Rozwój rynku maszyn z napędem elektrycznym jest widoczny także w branży budowlanej, a firma Liebherr ma również swoją ofertę w tym zakresie. W związku ze zwiększonym zainteresowaniem maszynami zeroemisyjnymi, już w przyszłym roku ma zamiar wprowadzić na rynek kompaktowy żuraw w klasie 50 ton Liebherr LTC 1050-3.1 z dodatkowym agregatem elektrycznym.
Firma Liebherr pracuje nad alternatywnymi jednostkami napędowymi, które są idealnie dopasowane do zastosowań w różnych, często odmiennych lokalizacjach. Nowy żuraw samojezdny z zakładu Liebherr w Ehingen jest tego doskonałym przykładem, ponieważ oprócz konwencjonalnego silnika spalinowego napędzanego olejem napędowym lub HVO wyposażony jest również w silnik elektryczny. Jednostka spalinowa wykorzystywana jest podczas jazdy po drogach i do obsługi dźwigu, agregat elektryczny stanowi natomiast alternatywę do obsługi funkcji dźwigowych, zachowując przy tym pełną wydajność i moc.

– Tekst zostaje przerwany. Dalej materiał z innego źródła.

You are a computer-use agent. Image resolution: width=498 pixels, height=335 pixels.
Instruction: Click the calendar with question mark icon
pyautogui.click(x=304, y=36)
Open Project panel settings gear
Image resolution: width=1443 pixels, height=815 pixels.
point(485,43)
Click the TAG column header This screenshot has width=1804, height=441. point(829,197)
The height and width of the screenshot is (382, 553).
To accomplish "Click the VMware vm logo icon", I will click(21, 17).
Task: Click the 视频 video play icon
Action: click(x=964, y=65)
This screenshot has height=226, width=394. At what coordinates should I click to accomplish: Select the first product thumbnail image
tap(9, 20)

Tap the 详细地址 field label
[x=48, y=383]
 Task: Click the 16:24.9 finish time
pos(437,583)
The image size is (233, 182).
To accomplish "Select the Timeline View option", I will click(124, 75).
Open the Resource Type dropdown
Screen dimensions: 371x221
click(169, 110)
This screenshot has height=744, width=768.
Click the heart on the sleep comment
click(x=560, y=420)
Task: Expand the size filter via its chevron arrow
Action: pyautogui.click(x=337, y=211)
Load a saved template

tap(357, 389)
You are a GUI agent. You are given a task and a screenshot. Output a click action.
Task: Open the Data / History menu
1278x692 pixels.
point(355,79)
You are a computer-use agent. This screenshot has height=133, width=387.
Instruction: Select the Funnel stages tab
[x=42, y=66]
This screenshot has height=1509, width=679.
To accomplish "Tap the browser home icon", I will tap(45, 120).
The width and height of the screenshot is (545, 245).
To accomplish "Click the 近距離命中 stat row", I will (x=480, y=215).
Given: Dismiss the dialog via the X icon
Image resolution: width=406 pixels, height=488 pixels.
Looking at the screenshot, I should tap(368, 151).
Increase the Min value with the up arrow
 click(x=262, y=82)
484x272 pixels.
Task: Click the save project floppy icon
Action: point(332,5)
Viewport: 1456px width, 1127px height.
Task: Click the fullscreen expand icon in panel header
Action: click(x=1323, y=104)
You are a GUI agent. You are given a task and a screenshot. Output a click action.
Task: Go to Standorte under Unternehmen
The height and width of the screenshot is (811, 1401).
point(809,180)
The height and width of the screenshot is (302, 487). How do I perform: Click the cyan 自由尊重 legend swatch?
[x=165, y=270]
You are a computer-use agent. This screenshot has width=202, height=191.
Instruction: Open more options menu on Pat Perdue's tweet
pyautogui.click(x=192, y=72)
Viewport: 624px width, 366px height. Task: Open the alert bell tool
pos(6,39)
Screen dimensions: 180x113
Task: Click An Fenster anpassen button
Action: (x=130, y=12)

Wybór rodzaju stosowanego napędu uzależniony jest od rodzaju działań, jakie wykonuje maszyna oraz od warunków jej pracy. Niemniej obie jednostki napędowe zostały stworzone z myślą o minimalizacji ich wpływu na środowisko. Silnik spalinowy rozwija moc 243 kW (326 KM) i spełnia wymaganie europejskiej normy emisji spalin Stage V. Może być przy tym zasilany uwodornionym olejem roślinnym bez żadnych ograniczeń, co pozwala zredukować emisję CO2 nawet o 90% w porównaniu z zasilaniem tradycyjnym olejem napędowym.
Silnik elektryczny redukuje do minimum zarówno emisje, jak i poziom generowanego hałasu. Dzięki temu rozwiązaniu żuraw nadaje się do użytku w obszarach wrażliwych na hałas, a także w miejscach wymagających zerowej emisji. Moc jednostki 72 kW umożliwia swobodą eksploatację żurawia bez ograniczeń, oferując prawie taką samą wydajność, jak przy użyciu silnika 6-cylindrowego. Silnik wykorzystuje przy tym istniejącą pompę hydrauliczną, która jest zamontowana bezpośrednio na skrzyni biegów Powershift, do przenoszenia mocy do odbiorników w nadbudowie dźwigu.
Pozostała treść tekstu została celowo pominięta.